Marie-Lou, une jeune travailleuse du coin, n’avait pas prévu d’acheter de banane à la Punk-Icerie, mais elle s’est finalement laissé tenter. Ludovic Normand, l’un des propriétaires, les a mises bien en vue près de la caisse.

« Depuis qu’on a mis les bananes sur le comptoir, c’est super populaire », raconte l’autre propriétaire, Sophie Cloutier. « On essaie de leur donner des options. […] Tu peux acheter ton Pepsi, mais il y a aussi à côté une limonade artisanale faite par un artisan québécois qui est vraiment bonne et coûte juste 50 cents de plus. »

Photo: Renaud Philippe Le Devoir

La Punk-Icerie se trouve sur l’avenue Eugène-Lamontagne, à quelques rues du Centre Vidéotron. Devant sa porte, une grande bannière verte indique qu’il y a des « aliments sains ici ». Sur une autre affiche à l’intérieur, une tranche de pain, un morceau de fromage, une tomate et un oeuf nous tendent la main.

Yogourts, barres tendres : les produits offerts sont simples, bon marché et faciles à transporter.

Ici, on pousse l’offre un peu plus loin en vendant plusieurs légumes à l’unité.

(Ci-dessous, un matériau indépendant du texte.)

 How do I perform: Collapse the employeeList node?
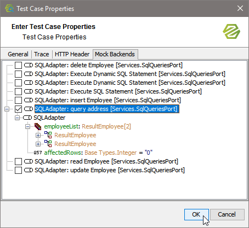tap(27, 126)
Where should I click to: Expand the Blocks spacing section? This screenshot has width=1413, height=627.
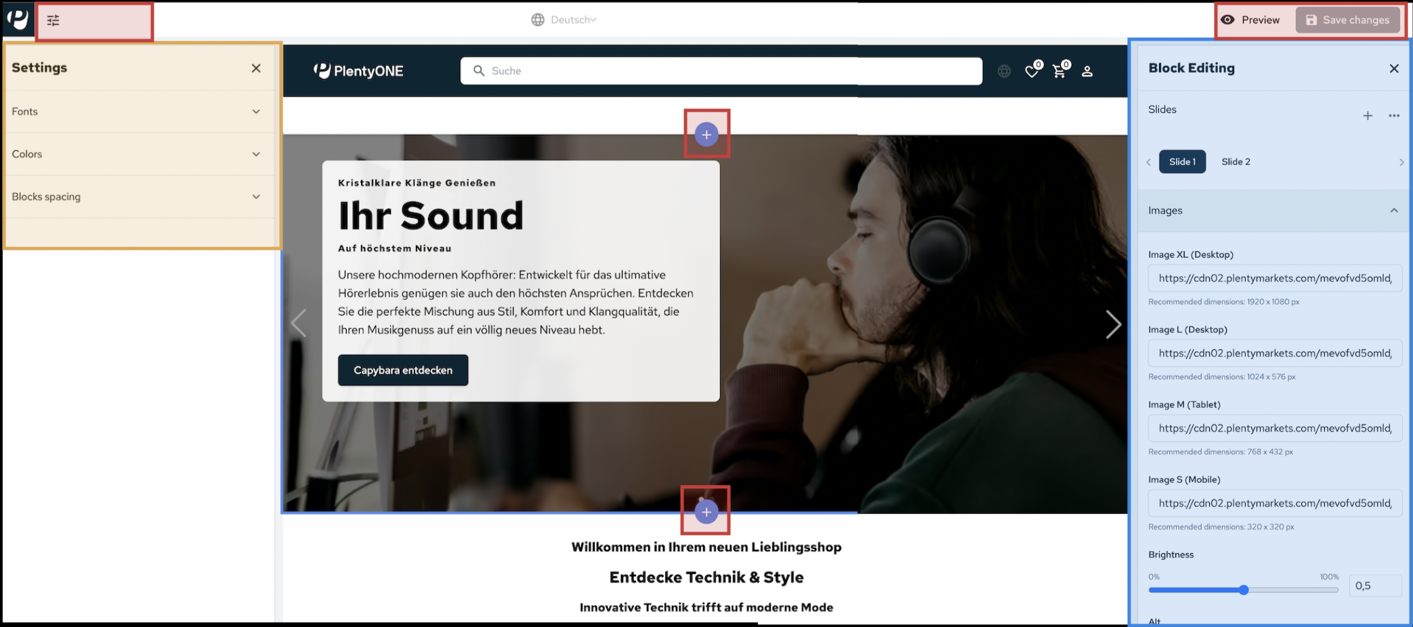(x=135, y=197)
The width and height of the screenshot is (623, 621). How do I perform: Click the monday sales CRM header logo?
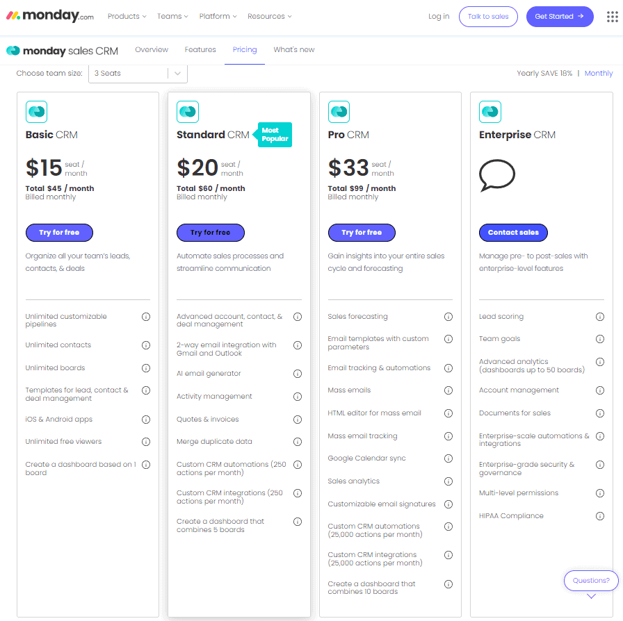pos(63,50)
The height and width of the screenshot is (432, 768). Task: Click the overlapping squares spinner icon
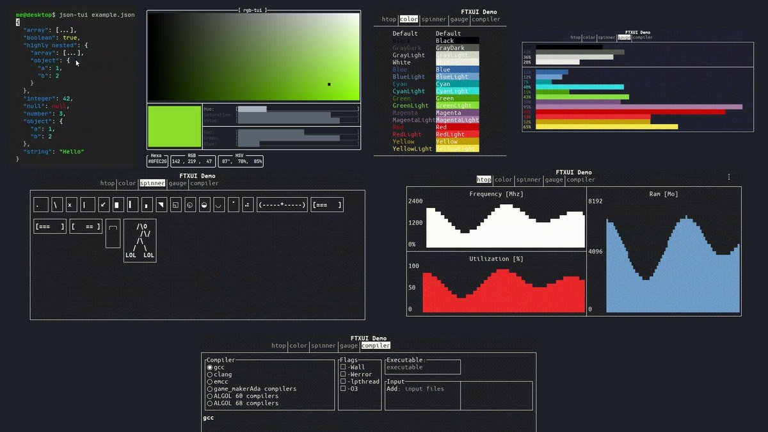pos(175,205)
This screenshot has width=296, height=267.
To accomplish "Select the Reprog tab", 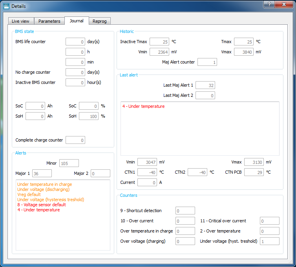I will tap(100, 21).
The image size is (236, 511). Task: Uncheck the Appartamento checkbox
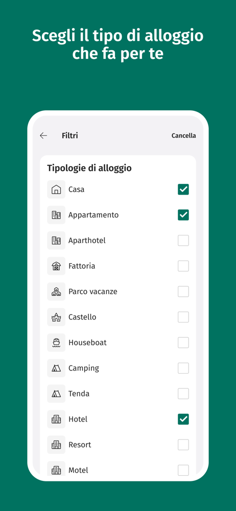tap(183, 215)
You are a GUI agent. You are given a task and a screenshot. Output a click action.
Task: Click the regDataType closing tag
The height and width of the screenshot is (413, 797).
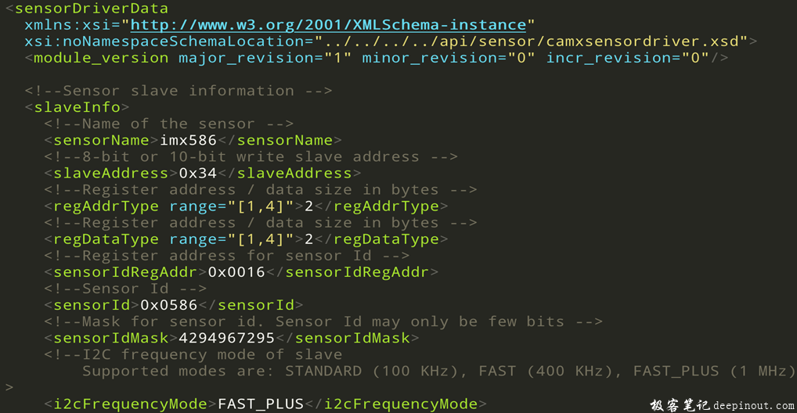pos(385,239)
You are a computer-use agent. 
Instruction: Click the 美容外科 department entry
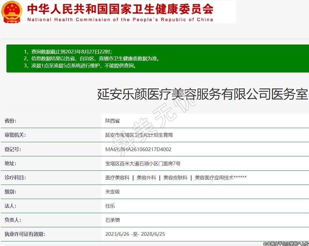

Même les moins vendeurs… Cette semaine, on met en avant le chou, un légume peu populaire mais économique. « C’est 2,20 $ pour entre 2 et 4 kg de chou. […] On le rentre de toute façon puis, au pire, on perd tout et on recommence. Parce que si on n’amène pas ce produit-là en se disant qu’on assume les premières pertes, ça ne se fera jamais », note-t-elle. Ludovic, qui est lui-même chef cuisinier de formation, a conçu des fiches-recettes pour les clients qui sont offertes elles aussi près de la caisse.

Le projet pilote est une initiative d’un regroupement de dizaines d’organismes en santé, dont trois ministères, Québec en forme et la Direction régionale de la santé publique (DSP). La coordination est effectuée par une nutritionniste de la DSP, Pascale Chaumette, et des intervenantes terrain qui accompagnent les propriétaires dans leurs démarches. « C’est sûr qu’il n’y en a pas encore beaucoup », note Mme Chaumette. « C’est un début, mais je crois que c’est appelé à progresser graduellement. »

Photo: Renaud Philippe Le Devoir

En plus du matériel visuel et de l’accompagnement, les participants reçoivent environ 2000 $ pour participer et compenser les pertes. La Punk-Icerie, elle, veut s’en servir pour réparer un réfrigérateur qui ne fonctionne pas.

Québec n’est pas la seule à se lancer là-dedans. À Montréal et Toronto, différents projets du genre sont nés. Or, c’est la ville de Philadelphie qui donne le ton dans le domaine avec un programme qui touche 600 commerces.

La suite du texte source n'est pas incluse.